* **What the exercise asks**
From the data below, set down exactly the lines between the one holding "Task: Click the star icon in left sidebar" and the one holding "Add current view to favorites (star plus)", inclusive, and no others.

╭─ Given information

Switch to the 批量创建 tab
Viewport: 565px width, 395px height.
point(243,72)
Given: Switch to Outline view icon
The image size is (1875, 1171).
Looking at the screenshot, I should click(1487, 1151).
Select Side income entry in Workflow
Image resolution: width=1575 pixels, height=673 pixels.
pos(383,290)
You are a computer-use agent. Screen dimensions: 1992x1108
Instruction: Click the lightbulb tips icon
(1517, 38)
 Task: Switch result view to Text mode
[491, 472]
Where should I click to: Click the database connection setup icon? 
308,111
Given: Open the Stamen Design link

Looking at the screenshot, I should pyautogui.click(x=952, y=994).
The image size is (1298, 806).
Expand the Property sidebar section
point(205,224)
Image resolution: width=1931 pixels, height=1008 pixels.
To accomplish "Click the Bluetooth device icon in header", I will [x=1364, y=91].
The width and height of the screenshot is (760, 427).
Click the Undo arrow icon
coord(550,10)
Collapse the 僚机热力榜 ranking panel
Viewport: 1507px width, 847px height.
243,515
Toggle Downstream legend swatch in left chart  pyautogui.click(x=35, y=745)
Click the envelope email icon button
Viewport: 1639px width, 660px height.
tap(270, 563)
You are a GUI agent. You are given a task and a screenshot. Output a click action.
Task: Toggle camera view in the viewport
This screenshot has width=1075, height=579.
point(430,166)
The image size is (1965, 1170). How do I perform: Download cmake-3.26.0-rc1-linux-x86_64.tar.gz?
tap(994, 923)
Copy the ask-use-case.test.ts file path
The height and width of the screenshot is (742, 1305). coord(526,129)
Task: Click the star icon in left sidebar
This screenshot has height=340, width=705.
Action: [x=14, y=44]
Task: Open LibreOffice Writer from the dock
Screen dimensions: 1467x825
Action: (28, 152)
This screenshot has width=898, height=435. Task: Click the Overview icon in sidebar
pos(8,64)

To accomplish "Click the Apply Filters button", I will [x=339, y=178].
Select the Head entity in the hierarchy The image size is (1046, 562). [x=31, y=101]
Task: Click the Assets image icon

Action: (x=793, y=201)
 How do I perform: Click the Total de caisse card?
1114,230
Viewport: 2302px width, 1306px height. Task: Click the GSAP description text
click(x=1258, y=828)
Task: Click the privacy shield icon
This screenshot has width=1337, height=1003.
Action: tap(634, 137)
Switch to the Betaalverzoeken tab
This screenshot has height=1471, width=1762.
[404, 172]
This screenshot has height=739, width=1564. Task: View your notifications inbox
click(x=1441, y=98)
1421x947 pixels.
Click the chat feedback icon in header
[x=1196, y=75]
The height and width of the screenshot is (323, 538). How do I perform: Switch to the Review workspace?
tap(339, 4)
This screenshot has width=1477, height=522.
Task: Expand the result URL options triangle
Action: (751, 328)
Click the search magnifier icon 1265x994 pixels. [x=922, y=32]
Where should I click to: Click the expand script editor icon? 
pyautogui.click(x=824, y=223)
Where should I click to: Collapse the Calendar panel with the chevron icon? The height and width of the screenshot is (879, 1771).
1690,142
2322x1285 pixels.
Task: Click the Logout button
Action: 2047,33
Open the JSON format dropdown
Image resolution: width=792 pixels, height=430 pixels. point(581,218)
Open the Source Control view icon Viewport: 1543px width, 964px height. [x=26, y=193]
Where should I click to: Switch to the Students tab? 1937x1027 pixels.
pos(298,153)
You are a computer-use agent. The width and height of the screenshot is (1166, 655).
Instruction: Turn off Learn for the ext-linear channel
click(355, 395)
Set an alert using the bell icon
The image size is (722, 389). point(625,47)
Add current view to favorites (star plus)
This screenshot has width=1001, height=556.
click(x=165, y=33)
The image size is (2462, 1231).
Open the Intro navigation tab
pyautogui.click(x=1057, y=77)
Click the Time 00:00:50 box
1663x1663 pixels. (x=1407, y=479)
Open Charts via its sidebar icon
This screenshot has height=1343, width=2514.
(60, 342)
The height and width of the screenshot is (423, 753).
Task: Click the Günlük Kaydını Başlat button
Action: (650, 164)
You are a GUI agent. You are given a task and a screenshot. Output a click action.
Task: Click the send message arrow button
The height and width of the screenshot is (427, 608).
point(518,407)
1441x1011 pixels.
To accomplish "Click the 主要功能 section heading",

╰─

* **Exercise response**
Task: Click the star icon in left sidebar
This screenshot has height=340, width=705.
Action: [x=14, y=44]
Task: Open LibreOffice Writer from the dock
Screen dimensions: 1467x825
Action: (28, 152)
This screenshot has width=898, height=435. Task: Click the Overview icon in sidebar
pos(8,64)

To accomplish "Click the Apply Filters button", I will [x=339, y=178].
Select the Head entity in the hierarchy The image size is (1046, 562). [x=31, y=101]
Task: Click the Assets image icon

Action: (x=793, y=201)
 How do I perform: Click the Total de caisse card?
1114,230
Viewport: 2302px width, 1306px height. Task: Click the GSAP description text
click(x=1258, y=828)
Task: Click the privacy shield icon
This screenshot has width=1337, height=1003.
Action: tap(634, 137)
Switch to the Betaalverzoeken tab
This screenshot has height=1471, width=1762.
[404, 172]
This screenshot has height=739, width=1564. Task: View your notifications inbox
click(x=1441, y=98)
1421x947 pixels.
Click the chat feedback icon in header
[x=1196, y=75]
The height and width of the screenshot is (323, 538). How do I perform: Switch to the Review workspace?
tap(339, 4)
This screenshot has width=1477, height=522.
Task: Expand the result URL options triangle
Action: (751, 328)
Click the search magnifier icon 1265x994 pixels. [x=922, y=32]
Where should I click to: Click the expand script editor icon? 
pyautogui.click(x=824, y=223)
Where should I click to: Collapse the Calendar panel with the chevron icon? The height and width of the screenshot is (879, 1771).
1690,142
2322x1285 pixels.
Task: Click the Logout button
Action: 2047,33
Open the JSON format dropdown
Image resolution: width=792 pixels, height=430 pixels. point(581,218)
Open the Source Control view icon Viewport: 1543px width, 964px height. [x=26, y=193]
Where should I click to: Switch to the Students tab? 1937x1027 pixels.
pos(298,153)
You are a computer-use agent. The width and height of the screenshot is (1166, 655).
Instruction: Turn off Learn for the ext-linear channel
click(355, 395)
Set an alert using the bell icon
The image size is (722, 389). point(625,47)
Add current view to favorites (star plus)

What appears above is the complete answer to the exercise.